Media Reforms: Great Expectations – Little Achievement

Being familiar with the yo-yo effect in many areas that are critical to democracy in the Republic of North Macedonia, we titled last year’s media sector reform survey “Media Reforms – Never Enough”. We assessed this are as generally positive but also cautioned against the dangers if the reforms are not continued.

An additional problem for the viability of commercial media is the pandemic with the new coronavirus and the disease it causes – the COVID-19. As part of the fight against the spread of the disease, despite restrictive measures by the state, the media is increasingly complaining that many companies are cancelling their advertising campaigns and organizing events. This can be an extremely aggravating factor for future media work.

An additional problem is the fact that some media owners are not able to provide journalists with the equipment for safe field monitoring of the infection.

Although these elements are not included in the official research paper, we believe they are important and need to be noted.

Our research has shown that key recommendations to authorities and other stakeholders in the media sector from last year have not been implemented or have been under-implemented and that little progress has been made in certain areas – reducing physical and verbal attacks on journalists (by the end of February 2020), greater proactive response by police, prosecution and courts in such cases and increased transparency and self-regulation. However, these positive elements are not enough to overshadow the main problems that remain.
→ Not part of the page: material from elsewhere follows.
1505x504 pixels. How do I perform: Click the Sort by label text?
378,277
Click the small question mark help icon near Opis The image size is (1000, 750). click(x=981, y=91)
These problems are still located in four areas:

  • There is no strategy for the media sector and no intentions to prepare such a strategy;
  • There is insufficient political will among all relevant political stakeholders in the government and in the opposition to completely distance themselves from the influence on the editorial policy of the media. Moreover, as “mitigating circumstance”by decision makers are benefiting the small marketing market, the problem of fake news or generally misinformation, and the still relatively low resistance to fierce criticism of elected and appointed officials;
  • Reforms in the public broadcasting sector, primarily in the MRT/NRT Public Broadcaster and in the AAVMU regulatory agency have not been implemented, although the legal preconditions were fulfilled more than a year ago;
  • Required by the media themselves, the major private broadcasters, but also newspapers and portals to non-selectively receive funding or other subsidies directly from the budget, from local government, from public enterprises or from joint-stock companies of state or mixed ownership.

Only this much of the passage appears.